Mein Blick geht am liebsten nach vorn, ungeduldig, was kommt, hoffend, dass viel Schönes dabei sein wird. Immer ein Schritt vor, durchaus im Bewusstsein des Mitgestaltungsrechtes mittels guter Vorsätze. Sport rangiert in den Listen gern weit oben. Auch bei mir bedeutet es nicht unbedingt, sofortige Umsetzung. Der Silvesterlauf um den Teufelsberg und/oder den Teufelssee in Berlin zum Beispiel hat mich gereizt. Doch obwohl Westberlin von Potsdam nicht weit entfernt, das Wetter ungewöhnlich mild ist und ich nichts anderes vorhabe, als diesen Text zu schreiben, bewege ich mich nicht durch die laue Natur Berlins, sondern sitze wie üblich vor dem Laptop an meinem Küchentisch, der sportliche Hüftschwung kommt mit Lambada aus dem Radio.
Dennoch hat das kommende Jahr bessere Aussicht, ein sportliches zu werden, als das zurückliegende. Im Dezember hat nämlich neues Equipment Einzug in unsere Wohnung gehalten. Nachdem nun auch die notwendige Schonmatte für den Fußboden eingetroffen ist, steht der Nutzung des Rudergerätes nichts mehr im Weg. Passenderweise hat es im Arbeitszimmer Platz, eine ständige Mahnung beim Hinsetzen und Aufstehen im Rücken meines Bürostuhls.

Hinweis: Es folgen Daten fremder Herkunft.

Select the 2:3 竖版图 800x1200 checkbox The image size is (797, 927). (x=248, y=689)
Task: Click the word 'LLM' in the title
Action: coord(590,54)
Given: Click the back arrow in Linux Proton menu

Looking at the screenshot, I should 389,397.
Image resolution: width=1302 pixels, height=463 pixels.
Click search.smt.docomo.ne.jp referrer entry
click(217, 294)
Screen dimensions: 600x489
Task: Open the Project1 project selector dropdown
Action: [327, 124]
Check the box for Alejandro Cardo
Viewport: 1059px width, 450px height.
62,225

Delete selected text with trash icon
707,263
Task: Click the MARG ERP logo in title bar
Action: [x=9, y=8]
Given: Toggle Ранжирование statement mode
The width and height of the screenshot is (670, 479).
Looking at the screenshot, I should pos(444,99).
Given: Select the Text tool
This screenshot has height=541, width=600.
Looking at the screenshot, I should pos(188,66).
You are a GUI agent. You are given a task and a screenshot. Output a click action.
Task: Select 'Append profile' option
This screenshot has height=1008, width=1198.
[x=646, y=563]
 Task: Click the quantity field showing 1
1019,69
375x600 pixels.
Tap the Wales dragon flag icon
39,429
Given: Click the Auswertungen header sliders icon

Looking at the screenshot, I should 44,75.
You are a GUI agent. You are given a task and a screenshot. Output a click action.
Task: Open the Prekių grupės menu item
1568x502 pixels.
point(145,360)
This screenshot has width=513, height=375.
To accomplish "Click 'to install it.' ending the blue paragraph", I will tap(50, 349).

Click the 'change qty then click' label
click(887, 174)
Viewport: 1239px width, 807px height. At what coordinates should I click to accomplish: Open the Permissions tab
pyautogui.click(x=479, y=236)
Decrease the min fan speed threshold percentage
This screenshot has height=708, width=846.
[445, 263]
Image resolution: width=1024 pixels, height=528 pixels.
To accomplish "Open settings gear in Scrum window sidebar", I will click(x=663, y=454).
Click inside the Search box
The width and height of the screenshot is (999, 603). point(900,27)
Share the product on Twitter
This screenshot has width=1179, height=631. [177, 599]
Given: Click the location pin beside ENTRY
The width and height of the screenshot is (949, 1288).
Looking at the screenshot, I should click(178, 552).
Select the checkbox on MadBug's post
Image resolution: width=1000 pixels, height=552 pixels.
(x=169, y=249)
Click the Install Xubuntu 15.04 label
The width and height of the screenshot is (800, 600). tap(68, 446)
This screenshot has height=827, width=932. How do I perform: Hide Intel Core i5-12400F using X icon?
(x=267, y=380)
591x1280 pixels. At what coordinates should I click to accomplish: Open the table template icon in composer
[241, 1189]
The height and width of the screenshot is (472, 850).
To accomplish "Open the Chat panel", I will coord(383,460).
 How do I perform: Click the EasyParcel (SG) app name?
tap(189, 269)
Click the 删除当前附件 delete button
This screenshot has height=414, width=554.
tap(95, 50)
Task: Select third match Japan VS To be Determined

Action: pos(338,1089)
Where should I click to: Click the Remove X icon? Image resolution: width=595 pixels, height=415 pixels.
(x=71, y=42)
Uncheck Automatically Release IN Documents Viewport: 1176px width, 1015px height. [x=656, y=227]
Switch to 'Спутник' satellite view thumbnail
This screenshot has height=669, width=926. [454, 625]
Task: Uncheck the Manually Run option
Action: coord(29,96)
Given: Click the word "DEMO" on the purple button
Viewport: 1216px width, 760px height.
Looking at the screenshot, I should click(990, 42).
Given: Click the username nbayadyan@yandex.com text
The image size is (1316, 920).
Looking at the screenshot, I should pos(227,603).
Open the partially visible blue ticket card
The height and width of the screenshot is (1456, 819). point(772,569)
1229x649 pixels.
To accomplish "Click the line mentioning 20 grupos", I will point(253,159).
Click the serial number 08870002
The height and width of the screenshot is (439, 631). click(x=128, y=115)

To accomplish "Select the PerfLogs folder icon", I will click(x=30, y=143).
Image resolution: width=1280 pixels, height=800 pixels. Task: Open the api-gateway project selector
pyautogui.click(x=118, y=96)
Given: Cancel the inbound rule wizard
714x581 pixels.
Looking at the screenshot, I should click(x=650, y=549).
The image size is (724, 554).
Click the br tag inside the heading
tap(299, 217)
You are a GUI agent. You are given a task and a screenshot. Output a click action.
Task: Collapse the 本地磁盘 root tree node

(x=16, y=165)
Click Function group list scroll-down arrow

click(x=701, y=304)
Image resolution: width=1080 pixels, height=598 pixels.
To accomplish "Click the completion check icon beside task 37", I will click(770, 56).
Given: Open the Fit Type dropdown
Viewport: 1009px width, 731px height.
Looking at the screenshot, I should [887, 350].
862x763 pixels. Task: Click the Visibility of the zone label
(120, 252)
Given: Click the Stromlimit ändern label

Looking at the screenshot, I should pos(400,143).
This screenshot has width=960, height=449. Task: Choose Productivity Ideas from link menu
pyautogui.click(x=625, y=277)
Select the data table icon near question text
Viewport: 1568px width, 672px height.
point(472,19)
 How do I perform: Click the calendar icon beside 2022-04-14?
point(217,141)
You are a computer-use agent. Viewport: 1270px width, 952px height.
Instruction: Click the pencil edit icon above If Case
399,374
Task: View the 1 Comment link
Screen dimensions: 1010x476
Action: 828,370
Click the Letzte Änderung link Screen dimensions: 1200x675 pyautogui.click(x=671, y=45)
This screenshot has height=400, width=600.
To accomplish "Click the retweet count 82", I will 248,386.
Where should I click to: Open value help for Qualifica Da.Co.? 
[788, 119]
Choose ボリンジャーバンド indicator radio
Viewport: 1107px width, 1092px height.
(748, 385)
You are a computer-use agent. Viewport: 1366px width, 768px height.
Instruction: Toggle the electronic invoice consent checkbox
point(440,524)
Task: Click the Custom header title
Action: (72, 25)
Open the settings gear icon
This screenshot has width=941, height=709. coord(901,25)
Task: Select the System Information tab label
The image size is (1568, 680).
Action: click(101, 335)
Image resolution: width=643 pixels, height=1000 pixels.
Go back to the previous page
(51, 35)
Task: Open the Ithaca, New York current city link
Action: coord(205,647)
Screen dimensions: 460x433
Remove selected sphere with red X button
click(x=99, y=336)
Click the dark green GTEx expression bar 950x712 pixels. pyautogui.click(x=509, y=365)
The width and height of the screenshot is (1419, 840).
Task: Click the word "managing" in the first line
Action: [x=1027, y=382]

Dabei fällt mir auf, dass wir ab jetzt wie für Zirkeltraining ausgerüstet sind. Im Zimmer gegenüber, dass von der Jugend bewohnt wird, sind Übungen an Sprossenwand und Trampolin möglich. Sofern die hölzernen Holme von den Terrabändern befreit und die schwingende Fläche nicht mit gestapelter Wäsche und Ausbildungsordnern belegt ist. Unter der Bücherbank im Wohnzimmer hockt die Vibrationsplatte, zugedeckt mit Yogamatte und Faszienrolle. Als Stretchingbereich bieten sich nach wie vor die oberen Fenster der Wohnung an, die besonders im Bad im erhöhtem Schwierigkeitsgrad nur mithilfe Turnerei auf dem Wannenrand erreichbar sind.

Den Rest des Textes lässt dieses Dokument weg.